Elevating Security Alert Management Using Automation

Published in

Brex Tech Blog

13 min readJan 26, 2023

Robots working on an assembly line, generated by AI.

This is an in-depth post that describes the Brex Detection and Response Team’s approach to managing and automating security alerts at scale, and we hope that it inspires other teams in the industry to take their security alert management to the next level using automation!

This post covers the following topics; feel free to jump around and reference them as needed:

What Is Alert Management?
Requirements for Scaling Alerts
Blueprint for a Loosely Coupled Alert Management System
Contextual Suppression and Deduplication
Managing the System
Artisanal and Mass-Produced Automation
Building Automation with Tines
Easing into Distributed Alerting
Labeling, Metrics, and You
Choosing Impactful Metrics
Monitoring and SLOs
Why Teams Need Automated Alert Management

What Is Alert Management?

Detection and Response teams manage and build systems that generate alerts and are responsible for triaging those alerts for malice — alert management is what happens between the generation and triage of an alert.

Most alert management systems are simple — they present alerts to analysts as quickly as possible — and very few give teams what they actually need: reducing toil through automation. Although these types of systems used to be common many years ago (Sguil is a great example), they are now tightly integrated with SIEMs and have limited use cases outside of the SIEM. Alternate methods of alert management have been proposed over the years, such as distributed alerting, but these are usually presented in a “draw the rest of the owl” style blog post that doesn’t go into detail on the requirements and systems needed to elevate security alert management. This post is our attempt to help you draw the rest of the owl.

1. Read a blog post about distributed alerting 2. Scale distributed alerting across dozens of unique detection systems and 1,000s of diverse employees

Requirements for Scaling Alert Management

Our journey to elevating alert management started with facing our own inadequate practices: we used to simply dump every alert to a Slack channel. This solution may be fine when your team has a few alerts, but it breaks down quickly as the volume, diversity, and scope of alerts change. The Detection and Response Team at Brex manages 100s of custom detections, and it didn’t take long for us to run into this problem.

How do you assign alerts in Slack? Follow up on them? What happens when the channel receives duplicate alerts over and over? How do we temporarily stop alerts from appearing without modifying the detection system creating the alerts? What about triage automation, how would that work? As we began and continued to build custom detections, it became clear to us that Slack is not an “alert console” — there is an inability to manage, organize, and collect metrics from alerts, all of which are requirements of an alert management system.
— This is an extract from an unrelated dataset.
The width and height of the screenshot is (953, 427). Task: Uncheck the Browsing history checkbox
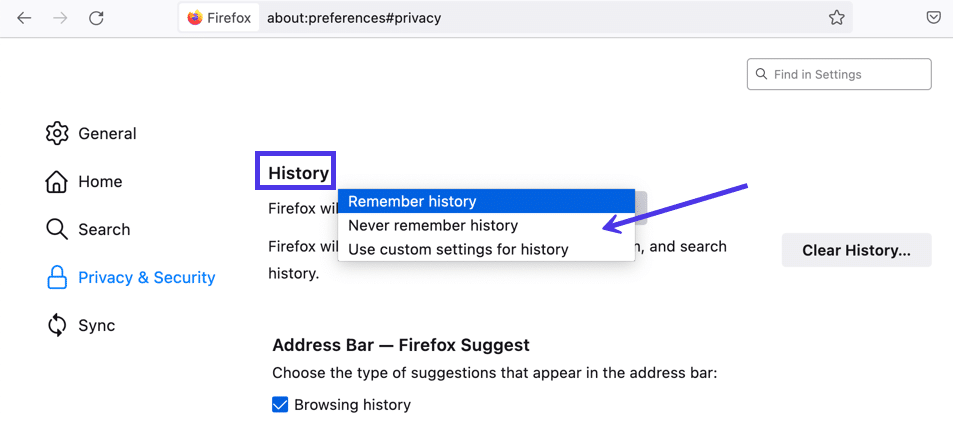(280, 405)
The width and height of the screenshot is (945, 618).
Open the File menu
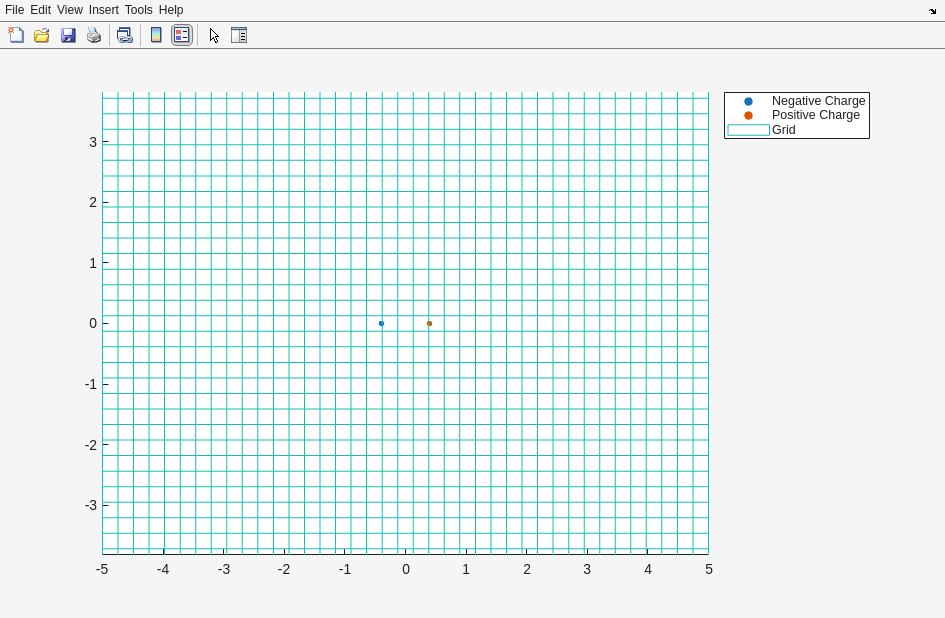click(14, 10)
Before we designed our system, we spent a lot of time discussing our pain points and the problems it needed to solve. We came up with many requirements, but these are the most important ones:

Must be able to ingest alerts from any detection system
Must contextually suppress and deduplicate alerts in the system
Must support triage automation, including distributed alerting
Must have robust labeling and metrics

It’s worth calling out that before we designed the system we evaluated the offering from our SIEM vendor — it addressed almost none of our requirements and, based on my time in the industry, I don’t believe that any other vendor would have fared very well either. Let’s look at each of these requirements more closely by describing the system we’ve built and how it helps us scale.
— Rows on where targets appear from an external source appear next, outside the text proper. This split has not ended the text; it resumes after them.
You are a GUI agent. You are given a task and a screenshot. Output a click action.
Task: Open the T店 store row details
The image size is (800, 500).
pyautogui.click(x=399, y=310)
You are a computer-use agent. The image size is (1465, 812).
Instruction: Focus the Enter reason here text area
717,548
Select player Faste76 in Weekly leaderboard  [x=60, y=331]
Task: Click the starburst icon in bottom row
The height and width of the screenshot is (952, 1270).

Blueprint for a Loosely Coupled Alert Management System

Like many of the systems we build, our alert management system is loosely coupled and gives us flexibility to extend it in ways even we can’t imagine today. This diagram describes the system’s high-level design:

Diagram of a loosely coupled alert management system.

The system has two points of loose coupling: ingest and automation. The loose coupling on ingest ensures that we can receive alerts from any detection source (we most commonly utilize webhooks), while the loose coupling on automation allows each alert to dynamically call automation, including distributed alerting, as needed. The system uses a normalized schema for alerts (JSON that contain an alert name and payload); if alerts don’t natively meet the schema, then they are pre-processed before being introduced into the system.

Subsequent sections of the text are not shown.